* _Task item_:
Print nothing but the lines below starting at the line that holds "You are a computer-use" and ending at the line that holds "Instruction: Click the Filter funnel icon", including both, each exactly as written.

* _Information_:
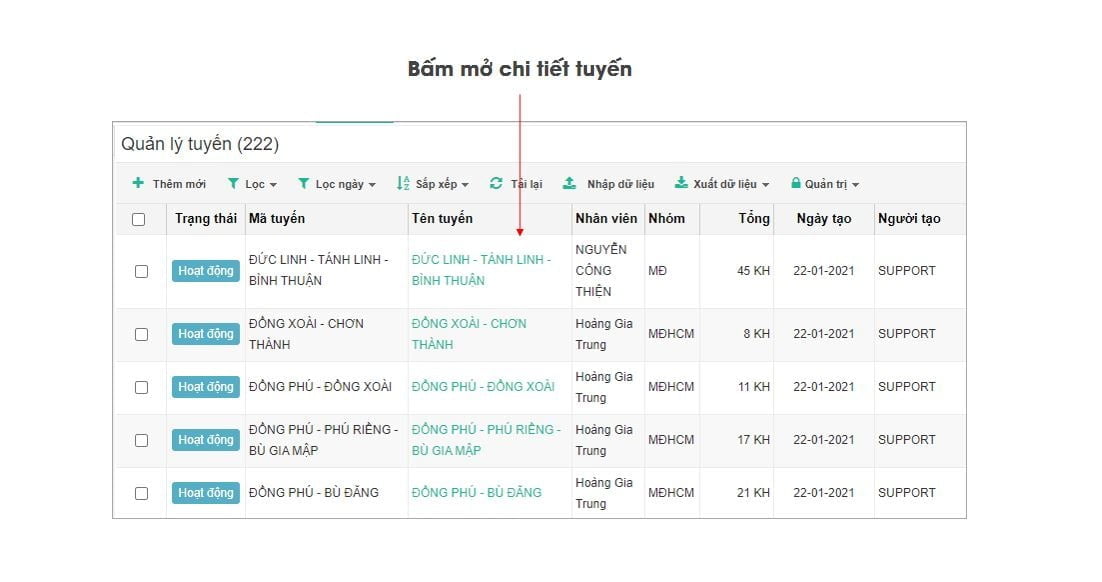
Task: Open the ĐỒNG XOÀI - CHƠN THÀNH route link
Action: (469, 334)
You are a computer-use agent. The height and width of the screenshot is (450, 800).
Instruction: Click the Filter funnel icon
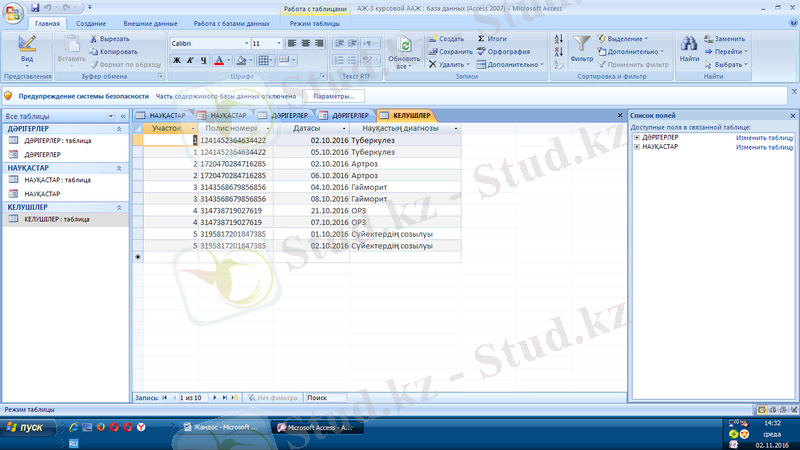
--
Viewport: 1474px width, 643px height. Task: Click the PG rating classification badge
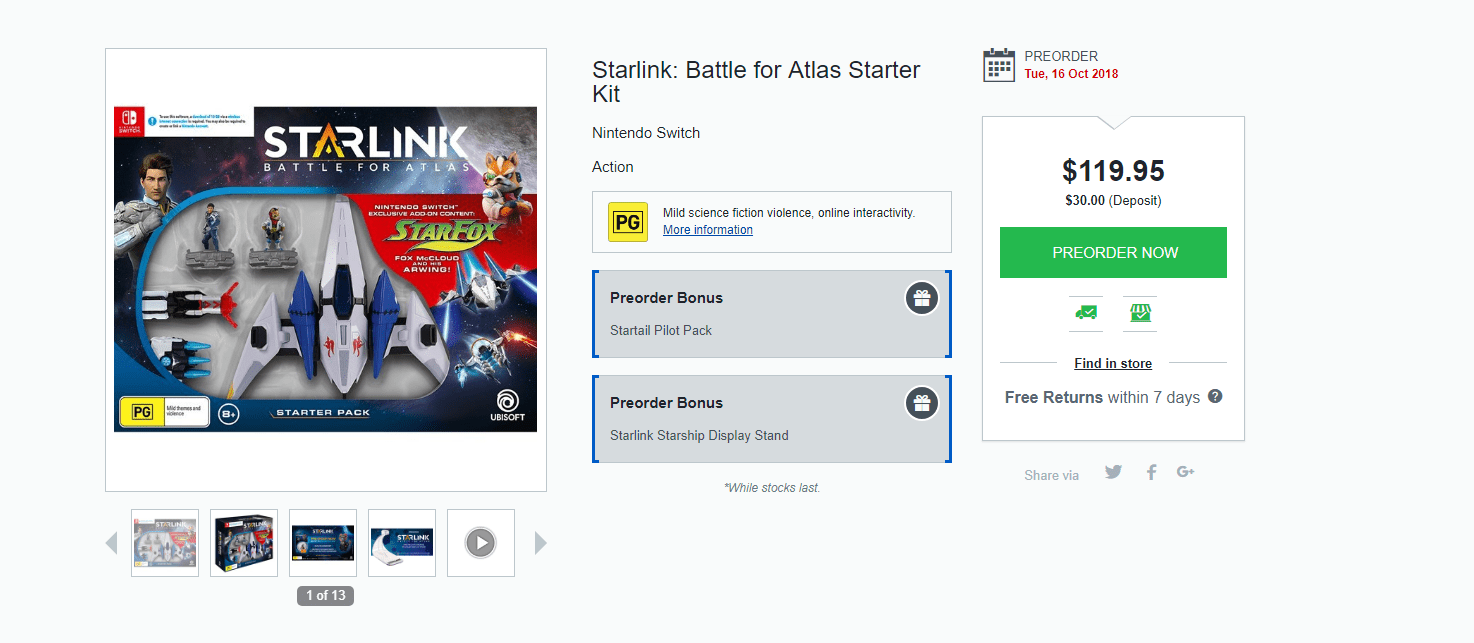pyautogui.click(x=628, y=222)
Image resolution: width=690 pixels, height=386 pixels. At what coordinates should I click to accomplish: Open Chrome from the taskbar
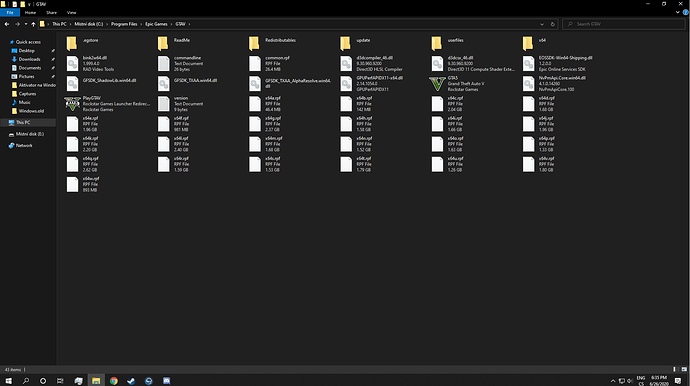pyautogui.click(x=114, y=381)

* _Reply to the task_:
You are a computer-use agent. The height and width of the screenshot is (450, 800).
Instruction: Click the Filter funnel icon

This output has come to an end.